云服务器从8月30日开始频繁蓝屏死机，经过另位工程师多天的排查，分别封闭了入侵途径、恶意软件，查杀了病毒，重新部署系统后又发生蓝屏，怀疑以下场景可能间接引发服务器蓝屏问题：
虚拟化层与机器系统驱动兼容性冲突（如Hyper-V嵌套虚拟化）；
云管理接口漏洞被利用，攻击者注入恶意指令；
平台推送的驱动/更新存在缺陷。
需要排查服务器蓝屏原因

检查

在2025‎年‎9‎月‎20‎日‏‎5:44左右机器有异常，生成的minidump无法打开，文件已损坏，Windows 目录下没有生成MEMORY.DMP 文件，系统日志也未保留，无法分析
os内设置了自动覆盖dump，需要将机器的完整转储日志打开（需要重启），等待复现，生成完成的dump分析了

复现后…

用windbg分析dump，异常重启是由于一个关键的系统进程 wininit.exe 被强行终止导致的
终止它的不是病毒或系统错误，看起来是 taskkill.exe 程序，在服务器上运行了类似 taskkill /f /pid <wininit的PID> 的命令，强制杀死了Windows初始进程，系统为了保护自身而主动触发了蓝屏重启

无法看到对应时间 2025‎年‎9‎月‎20‎日‏‎16:49左右的系统日志，怀疑是是人为操作，自动化脚本或安全软件的 “清理”或“强制结束”功能影响，如果配置不当或出现bug，可能会错误地终止系统进程导致蓝屏重启。
不能排除是木马进程进行的taskkill，之前机器有被入侵的历史，也不能排除是业务漏洞或者木马文件伪装正常系统程序恶意执行的

思考

想想怎么设置能解决服务器蓝屏？

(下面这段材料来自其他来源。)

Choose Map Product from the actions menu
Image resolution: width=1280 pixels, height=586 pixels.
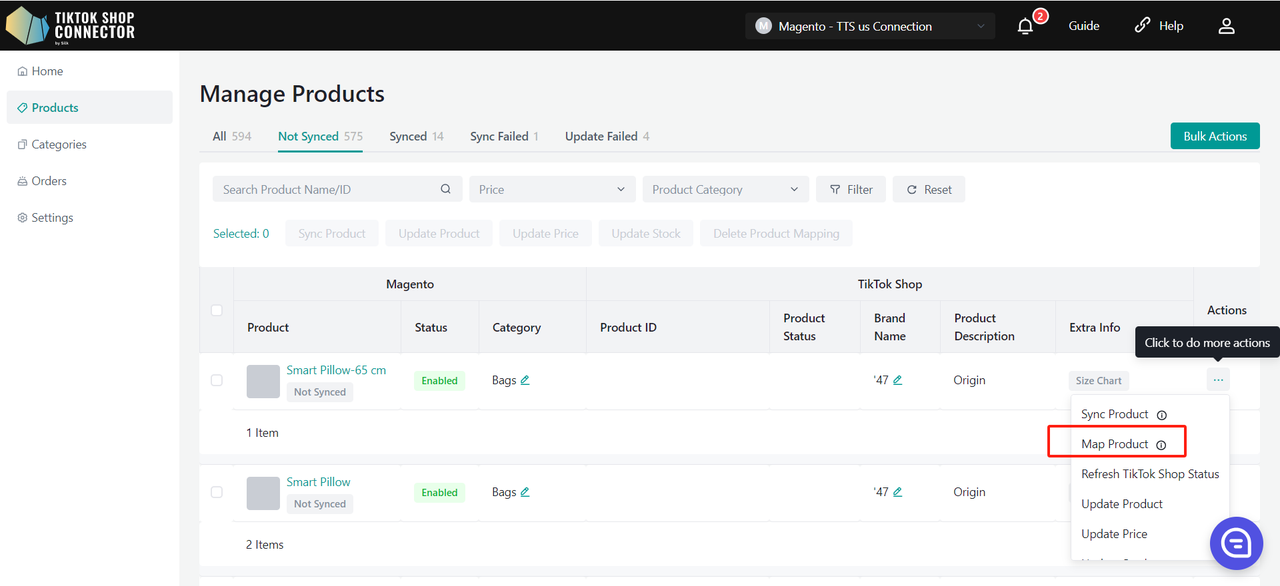tap(1114, 444)
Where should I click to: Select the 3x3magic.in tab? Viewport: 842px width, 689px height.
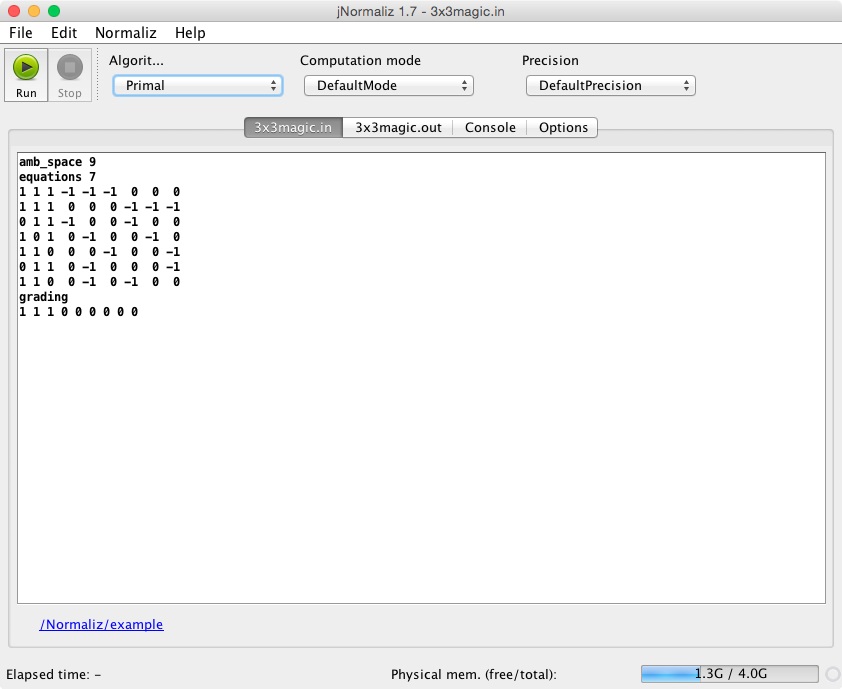[293, 128]
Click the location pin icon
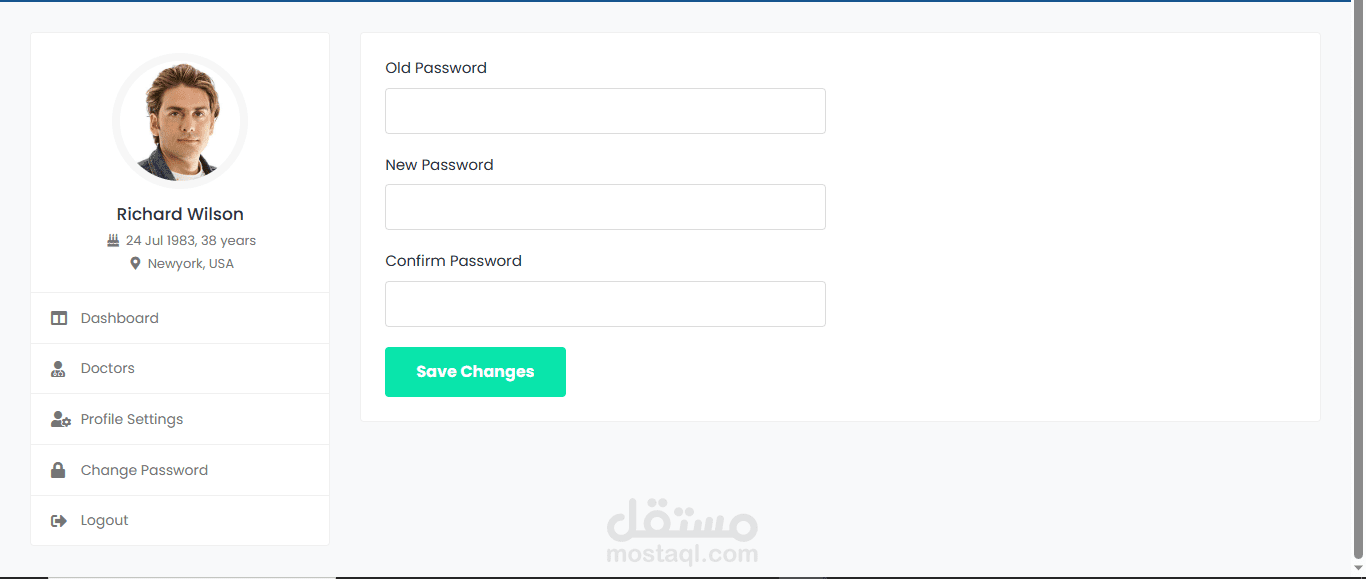Screen dimensions: 1366x579 135,264
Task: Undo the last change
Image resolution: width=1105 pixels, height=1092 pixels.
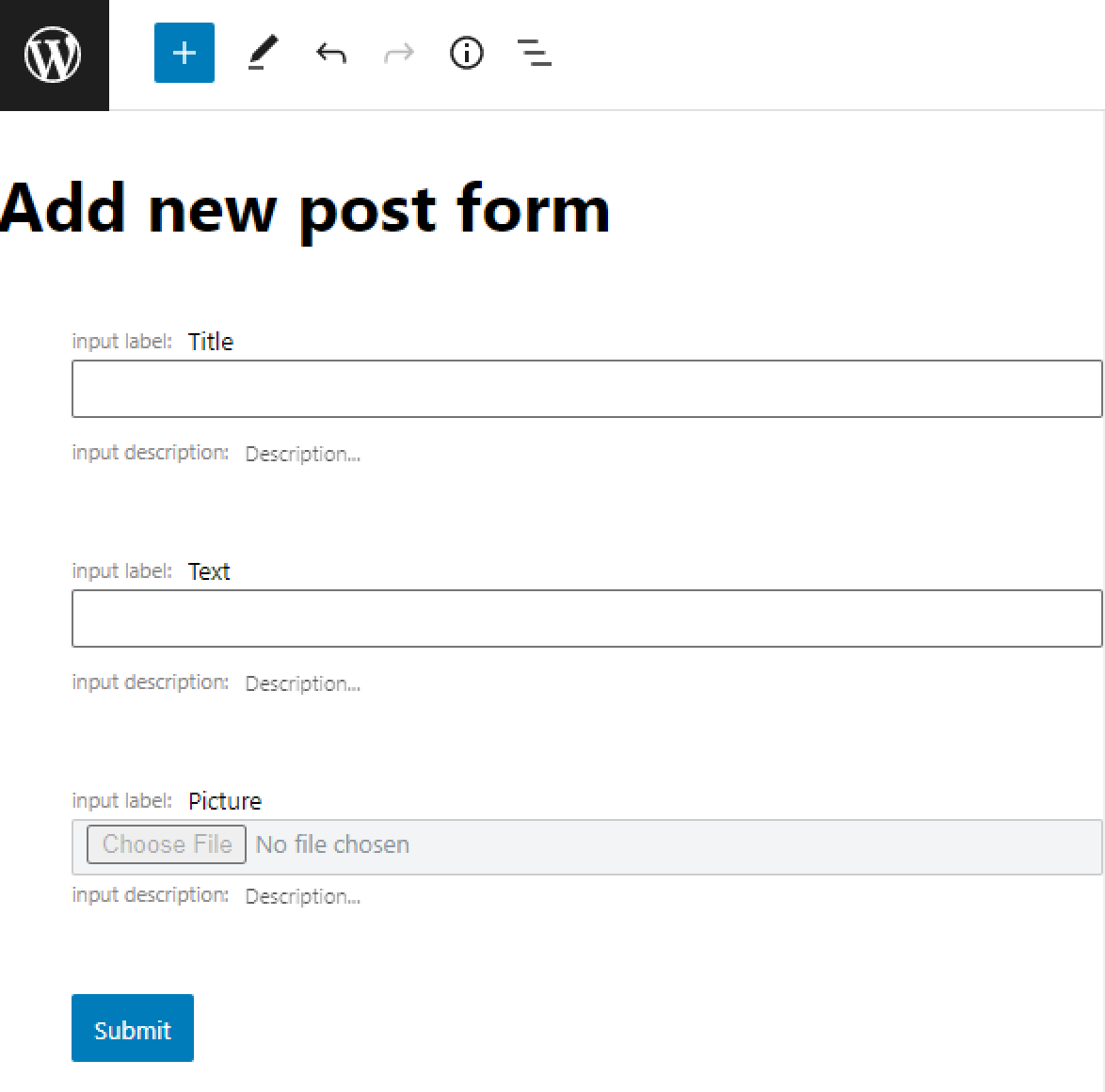Action: tap(330, 54)
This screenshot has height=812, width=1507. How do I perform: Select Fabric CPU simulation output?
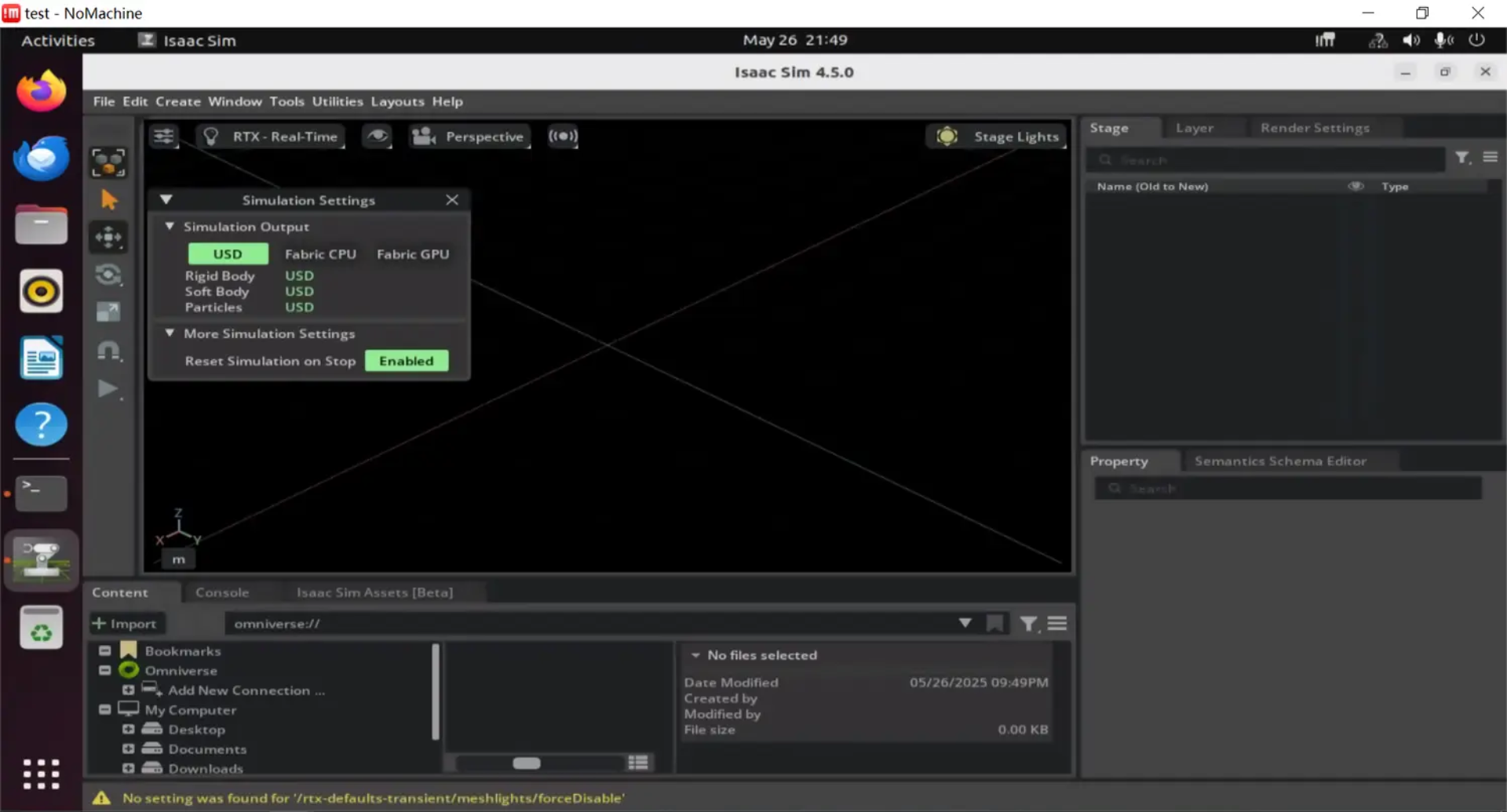coord(320,254)
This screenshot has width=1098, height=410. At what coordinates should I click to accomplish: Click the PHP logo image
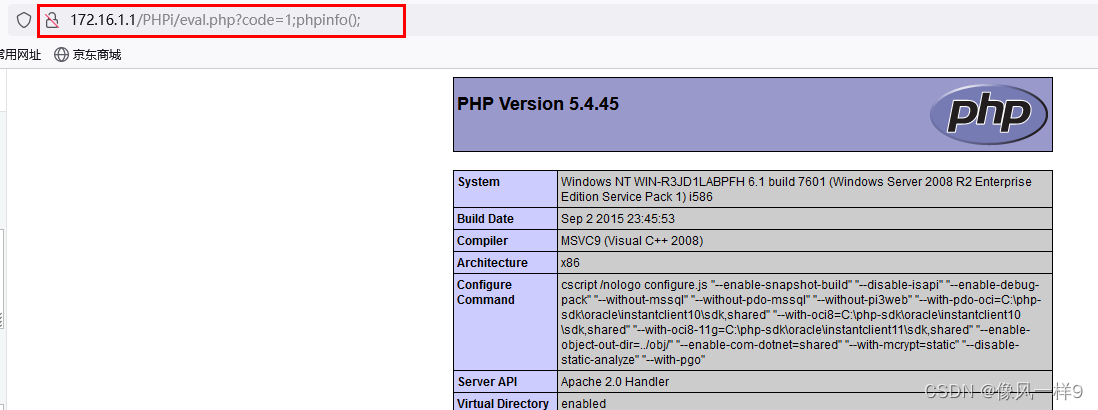[988, 115]
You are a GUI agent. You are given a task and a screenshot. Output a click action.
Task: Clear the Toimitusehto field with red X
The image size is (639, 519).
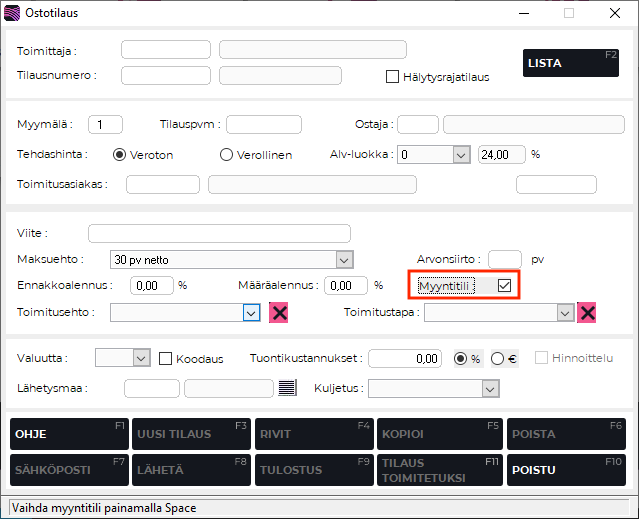pos(280,313)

有没有什么办法可以保证守护系统关键进程不被taskkill？

思考了下，暂时没有办法将守关键进程不被taskkill，wininit是系统关键进程，无法阻止，Windows启动流程：

解决

建议是先备份数据，然后使用安全软件全盘扫描机器，定时备份数据，看下安全软件是否可阻拦风险进程执行，例如火绒安全，可以安装观察。

也不能排除是业务漏洞，木马文件伪装正常系统程序，最好方案是备份数据，数据进行安全查杀，重装系统保持干净的环境，重新部署业务，后机器进行好安全防护，定时备份数据。